▶ [FRAGMENTO DE LECTURA]:
* * * * * * * * *

La defensora oficial de Marina Córdoba, Liza Medrano, advirtió que el proceso judicial contra el intendente de Vaqueros —acusado de abuso sexual simple— fue demorado por una serie de planteos y recursos presentados por la defensa, que evitaron que el juicio tuviera fecha antes de su asunción. El expediente está ahora en la Corte, y una eventual audiencia deberá requerir desafuero.
A pocas horas de que Daniel Moreno, intendente de Vaqueros, jure como senador provincial, la causa en la que está acusado por abuso sexual simple permanece sin fecha de juicio. Según explicó Liza Medrano, defensora oficial de Marina Córdoba —la mujer que lo denunció—, el expediente avanzó hasta el punto de encontrarse en condiciones de ser debatido oralmente, pero la defensa del acusado desplegó una serie de planteos que terminaron trasladando la definición a la Corte de Justicia.
Medrano detalló que la última audiencia se realizó en mayo de este año. Desde entonces, el avance quedó detenido: “La defensa técnica del acusado hizo planteos seguidos de recursos. Entendemos que fueron medidas dilatorias, justamente para evitar que se fije la audiencia de juicio antes de que asuma”, señaló.
El punto central de esa estrategia fue un planteo de prejudicialidad en el que la defensa sostuvo que el juicio no podía avanzar hasta que se resolviera otra denuncia presentada contra la propia Marina Córdoba. Sin embargo, esa causa nunca existió: la presentación fue desestimada de inmediato por la Fiscalía por falta absoluta de fundamentos. “Era una mera denuncia que buscaba empañar la credibilidad de la víctima, insinuando un rédito económico que nunca existió”, aclaró Medrano.
El planteo de prejudicialidad fue rechazado por la jueza de juicio y luego por el Tribunal de Impugnación. Pese a ello, la defensa insistió y presentó un recurso de inconstitucionalidad que ahora debe resolver la Corte. “Es un único planteo rechazado dos veces. La interpretación para llegar al recurso es muy forzada y sin verdadero sustento legal”, afirmó la defensora.

* * * * * * * * *

▶ [LÍNEAS SUMINISTRADAS]:
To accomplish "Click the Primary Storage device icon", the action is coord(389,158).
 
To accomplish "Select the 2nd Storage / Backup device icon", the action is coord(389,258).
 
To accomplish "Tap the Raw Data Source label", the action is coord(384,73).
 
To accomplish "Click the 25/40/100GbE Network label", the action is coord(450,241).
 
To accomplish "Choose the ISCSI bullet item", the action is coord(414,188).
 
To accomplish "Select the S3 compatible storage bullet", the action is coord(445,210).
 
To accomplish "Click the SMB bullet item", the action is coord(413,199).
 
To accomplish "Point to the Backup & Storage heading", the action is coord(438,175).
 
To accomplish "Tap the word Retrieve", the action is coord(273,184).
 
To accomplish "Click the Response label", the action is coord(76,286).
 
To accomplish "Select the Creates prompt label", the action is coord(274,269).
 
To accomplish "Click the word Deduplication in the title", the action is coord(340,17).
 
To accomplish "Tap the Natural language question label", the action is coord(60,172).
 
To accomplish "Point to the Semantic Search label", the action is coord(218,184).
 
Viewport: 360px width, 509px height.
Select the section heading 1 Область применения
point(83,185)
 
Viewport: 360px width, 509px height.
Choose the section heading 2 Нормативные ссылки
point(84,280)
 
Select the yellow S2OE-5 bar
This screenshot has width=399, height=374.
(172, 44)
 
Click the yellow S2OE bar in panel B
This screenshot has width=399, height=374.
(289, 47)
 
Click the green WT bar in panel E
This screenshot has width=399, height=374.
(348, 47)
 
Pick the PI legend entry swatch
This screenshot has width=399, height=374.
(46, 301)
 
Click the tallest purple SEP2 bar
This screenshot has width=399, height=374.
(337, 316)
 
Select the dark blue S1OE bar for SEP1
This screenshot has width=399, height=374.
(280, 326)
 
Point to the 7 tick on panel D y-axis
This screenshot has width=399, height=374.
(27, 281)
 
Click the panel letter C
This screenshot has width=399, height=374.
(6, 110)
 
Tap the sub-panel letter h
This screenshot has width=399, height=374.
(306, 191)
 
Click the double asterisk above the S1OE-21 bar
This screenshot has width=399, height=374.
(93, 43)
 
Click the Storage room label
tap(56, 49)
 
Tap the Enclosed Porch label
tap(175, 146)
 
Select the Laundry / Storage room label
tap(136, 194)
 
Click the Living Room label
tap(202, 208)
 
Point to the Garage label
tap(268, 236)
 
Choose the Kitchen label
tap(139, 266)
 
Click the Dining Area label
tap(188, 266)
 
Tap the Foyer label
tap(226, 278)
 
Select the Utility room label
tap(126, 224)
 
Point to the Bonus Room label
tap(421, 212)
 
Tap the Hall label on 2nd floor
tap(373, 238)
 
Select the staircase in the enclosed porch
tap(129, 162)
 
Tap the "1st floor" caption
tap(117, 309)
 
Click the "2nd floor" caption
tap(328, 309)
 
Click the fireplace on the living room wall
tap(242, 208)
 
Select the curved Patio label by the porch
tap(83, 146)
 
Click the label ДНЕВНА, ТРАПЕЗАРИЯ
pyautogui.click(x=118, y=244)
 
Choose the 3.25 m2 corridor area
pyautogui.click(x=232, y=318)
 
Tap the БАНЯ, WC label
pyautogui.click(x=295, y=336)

* * * * * * * * *

▶ [INSTRUCCIÓN DE TRABAJO]: Prosiga la nota sobre la causa por abuso sexual simple contra el intendente de Vaqueros, redactando lo que vendría después de su último párrafo.

▶ [RESULTADO DEL EJERCICIO]:
Mientras tanto, el escenario político avanza más rápido que el judicial. Este jueves Moreno asumirá como senador provincial, lo que obligará a un trámite adicional una vez que la Corte destrabe el expediente: el pedido de desafuero ante la Cámara correspondiente para poder fijar fecha de debate. “Ojalá los senadores tengan en cuenta que la mejor manera de demostrar transparencia es poner a disposición de la Justicia a uno de sus miembros, para que sea juzgado como cualquier ciudadano”, expresó Medrano.
La defensora también advirtió que, de no resolverse la cuestión antes de fin de año, la causa quedará inevitablemente frenada por la Feria Judicial de enero. La reactivación recién podría definirse en febrero, prolongando aún más la espera de la denunciante: “Ella busca justicia y ha sostenido este proceso en soledad frente a alguien que considera poderoso. Hubiésemos querido que la audiencia se fijara antes de la asunción, pero no ocurrió”.
Moreno, por su parte, nunca declaró durante la etapa investigativa. Podrá hacerlo en el juicio si así lo desea, aunque —como recordó Medrano— no está obligado a decir la verdad ni existe sanción penal si miente. Mientras tanto, su llegada al Senado se concretará con una causa penal pendiente y sin fecha de resolución.